With the diversity in sound available to producers rising with the onset of progressively more advanced computer and music production systems, electronic music was evolving at a rapid pace during this period. Hardcore, techno, and drum and bass began to split during this intense period of creativity, spinning off the genres ragga and darkside.
The United Kingdom-based rave hardcore scene of the 1990s encompassed several native styles through the years, techno and hardcore being the respective dominant genres in the North and South of the country for much of this period.
Happy hardcore evolved from hardcore music in the early 1990s. Its characteristic 4/4 beat "happy" sound distinguishes it from most other forms of hardcore. The term 'UK hardcore' refers to the evolution of the happy hardcore sound and is not a general term for hardcore (gabber or techno) that comes from the UK.
Through a combination of factors, hardcore had taken a new musical direction towards the latter half of the 1990s. It now had little musical resemblance to its origins, generally becoming more vocal-based and at times producing cover versions of popular songs. This sound attracted a younger audience in the UK. Elsewhere at this time, this particular sound had found a new worldwide audience in places such as Australia, Canada, Japan and the United States.
Producers looked to regenerate the United Kingdom rave hardcore music scene towards the end of the 20th century, taking influence from many different styles whilst trying to leave the late 1990s happy hardcore image behind. Their sound was called UK hardcore; it has seen new producers enter the scene. This current sound similarly has also found followers from all corners of the globe.
Hardcore also received its own special in 2004 on BBC Radio 1 entitled John Peel Is Not Enough named after a CLSM track of the same name.

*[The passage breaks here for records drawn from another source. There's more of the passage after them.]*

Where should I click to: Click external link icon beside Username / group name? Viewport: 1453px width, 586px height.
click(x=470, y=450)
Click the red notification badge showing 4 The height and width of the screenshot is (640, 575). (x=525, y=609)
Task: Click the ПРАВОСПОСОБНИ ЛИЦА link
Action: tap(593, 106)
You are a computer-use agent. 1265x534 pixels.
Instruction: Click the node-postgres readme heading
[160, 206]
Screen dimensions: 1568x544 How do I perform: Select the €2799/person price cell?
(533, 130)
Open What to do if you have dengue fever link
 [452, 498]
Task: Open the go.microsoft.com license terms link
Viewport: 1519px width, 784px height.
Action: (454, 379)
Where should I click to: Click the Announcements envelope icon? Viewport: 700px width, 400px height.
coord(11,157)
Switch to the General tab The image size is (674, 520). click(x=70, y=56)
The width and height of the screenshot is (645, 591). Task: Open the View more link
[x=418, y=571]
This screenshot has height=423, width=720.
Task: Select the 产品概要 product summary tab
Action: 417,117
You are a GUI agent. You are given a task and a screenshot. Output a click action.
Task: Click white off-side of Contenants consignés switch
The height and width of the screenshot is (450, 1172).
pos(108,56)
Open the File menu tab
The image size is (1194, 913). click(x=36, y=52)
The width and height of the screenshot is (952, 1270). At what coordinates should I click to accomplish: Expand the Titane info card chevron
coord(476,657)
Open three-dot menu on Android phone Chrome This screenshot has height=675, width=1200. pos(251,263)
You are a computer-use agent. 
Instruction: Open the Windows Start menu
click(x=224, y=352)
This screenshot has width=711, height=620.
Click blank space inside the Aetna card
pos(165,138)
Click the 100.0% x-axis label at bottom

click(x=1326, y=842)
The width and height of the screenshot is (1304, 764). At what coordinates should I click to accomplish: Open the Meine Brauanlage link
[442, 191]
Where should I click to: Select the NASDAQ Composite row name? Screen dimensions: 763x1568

Nowadays (post-2000), the UK hardcore rave scene is a thriving scene with many producers, DJs, MCs and labels. UK hardcore is seen as an underground genre, but recent albums such as the Clubland X-treme Hardcore series have exposed the music to a more commercial audience. It is known that the younger generation of ravers are enjoying the hardcore music scene and will continue to progress and become much more mainstream than when it originally came from clubs.
2009 saw DJ Kutski land his own show on Radio 1. Along with various other harder styles, UK hardcore receives much air time and the show continues to grow from strength to strength. The show has had the likes of CLSM as live guests, and a range of guest mixes. While the genre remains very much an underground style of music, its receiving crucial mainstream air time. 2011, however, has seen the closure of a number of labels, such as the veteran Freeform label; Nu Energy Collective, coupled with the end of the infamous Freeformation events. Kevin Energy and DJ Sharkey also announced their retirements, which stirred some worry amongst the community about the decline in popularity for hardcore. Nevertheless, other hardcore labels such as Evolution and Quosh have celebrated their milestone 100th releases.
Recently, hardcore has seen a growing abundance of digital labels, and amongst them, upcoming artists such as the highly acclaimed Fracus and Darwin. UK hardcore has also started to take many different directions with influences from dubstep, electro, techno and oldskool rave once again becoming popular in many modern productions.